Pada tahun 1988 sampai 1997 kita dapat mengetahui bahwa kedua negara mencoba melakukan
cara diplomatis untuk menyelesaikan permasalahan tersebut dengan diadakannya pertemuan
yakni di Jakarta tanggal 17 Juli 1995 dan 26 September 1995 kedua negara tidak menyentuh opsi
penyelesaian diplomatis pertikaian antara Indonesia dan Malaysia atas Sipadan dan ligitan telah
bertahan lebih dari 30 tahun dapat dimengerti bahwa emosi beberapa orang mungkin melekat
pada kasus ini
Kesimpulan dikarenakan secara diplomatik tidak bisa menyelesaikan sengketa yang ada sehingga
permasalahan tersebut dicoba diselesaikan dengan bantuan mahkamah internasional dan peran
dari mahkamah internasional sebagai pihak netral dan membantu untuk menyelesaikan sengketa
yang ada dan pada tanggal 17 Desember 2002 Mahkamah Internasional memutuskan bahwa
yang memiliki kedaulatan penuh atas Pulau Sipadan dan ligitan merupakan negara Malaysia
 Awal Sengketa
Pulau Ligitan dan Pulau Sipadan berada di Laut Sulawesi, terletak di timur laut dari
Pulau Kalimantan. Jarak antara kedua pulau tersebut berkisar sekitar 15,5 mil laut. Koordinat
dari Pulau Ligitan terletak pada 4˚09’ Lintang Utara dan 118˚ 53’ Bujur Timur.

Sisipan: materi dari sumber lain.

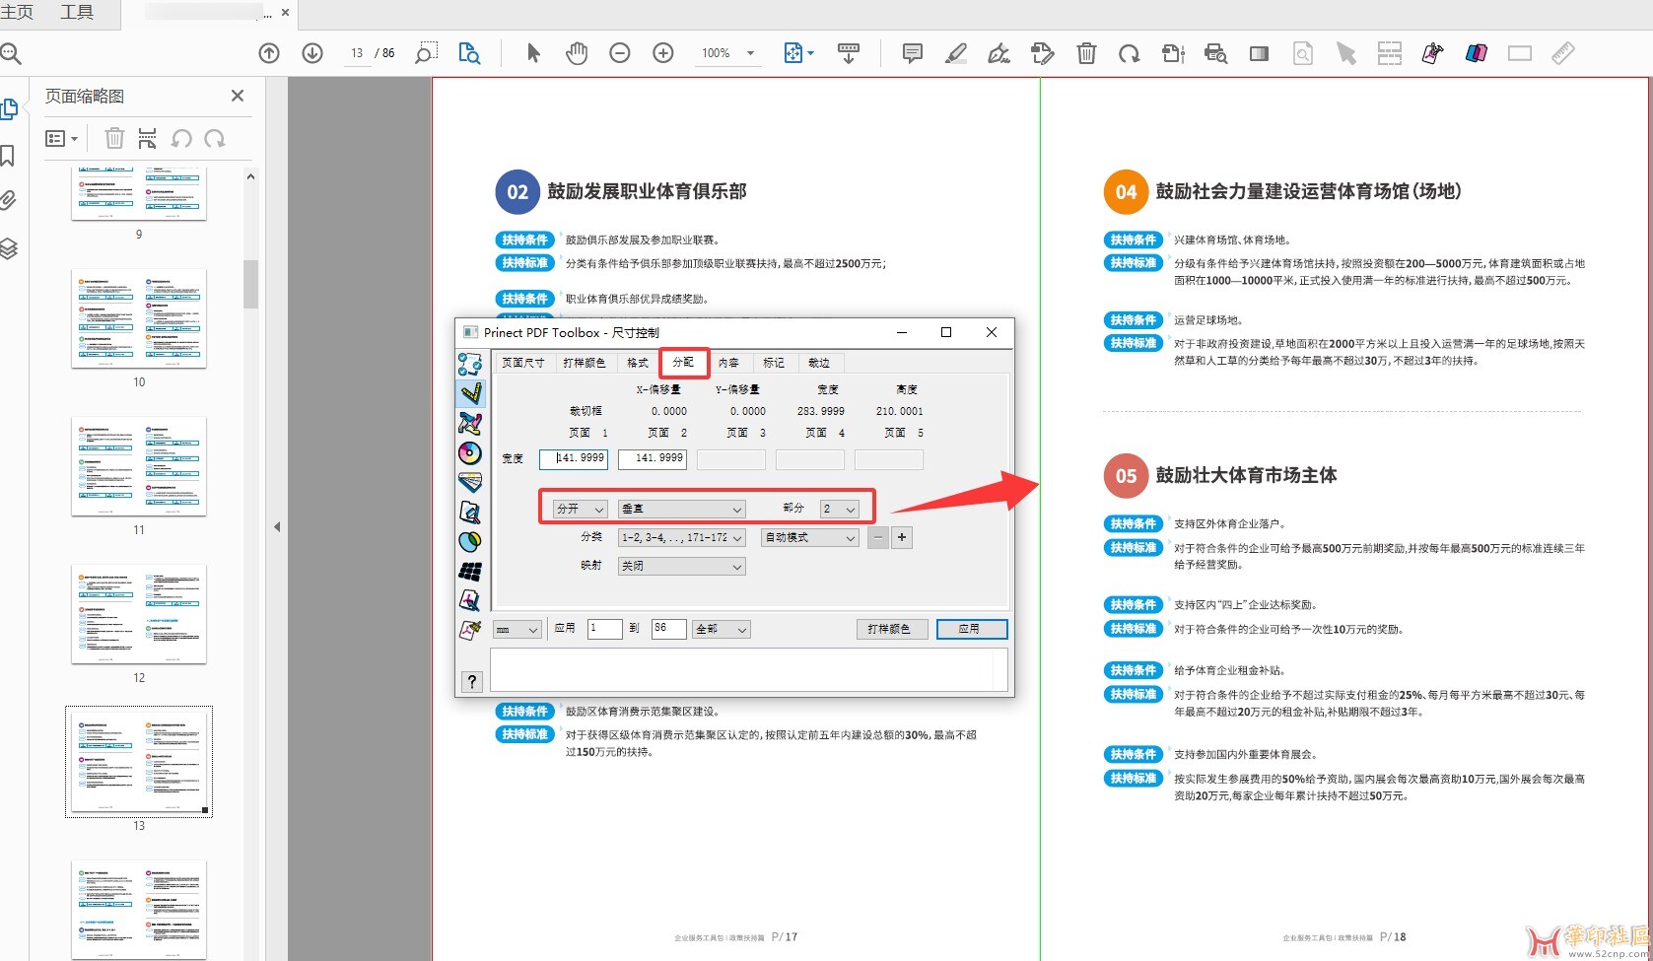Click the zoom in plus icon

Sementara koordinat Pulau Sipadan terletak pada 4˚06’ Lintang Utara dan 118˚ 37’ Bujur
Timur. Pulau Sipadan memiliki luas yang sedikit lebih besar daripada Pulau Ligitan.
Indonesia dan Malaysia memberikan izin eksplorasi minyak di perairan di sebelah timur
Pulau Kalimantan pada era 1960-an. Izin pertama yang diberikan Indonesia kepada perusahaan
asing dikeluarkan pada 6 Oktober 1966 antara P.N. Pertambangan Minjak Nasional (Permina)

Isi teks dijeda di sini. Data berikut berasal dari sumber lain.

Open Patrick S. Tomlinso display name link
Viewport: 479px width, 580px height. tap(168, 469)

dan Japan Petroleum Exploration Company Limited (Japex). Sementara itu, Malaysia
memberikan izin eksplorasi kepada Sabah Teiseki Oil Company pada tahun 1968.
Sengketa kepemilikan atas Pulau Ligitan dan Pulau Sipadan mencuat pada tahun 1969
ketika kedua negara mendiskusikan delimitasi landas kontinen kedua negara. Di tahun yang
sama, Indonesia dan Malaysia berhasil menyelesaikan perundingan batas landas kontinen(Landas
kontinen meliputi dasar laut dan tanah di bawahnya dan berada di bawah permukaan laut serta
merupakan kelanjutan alamiah wilayah daratan negara tersebut dan Batas terdalam landas
kontinen berada di luar laut teritorial suatu negara (bukan dari pantai))., meskipun tidak meliputi
wilayah di sebelah timur Pulau Kalimantan.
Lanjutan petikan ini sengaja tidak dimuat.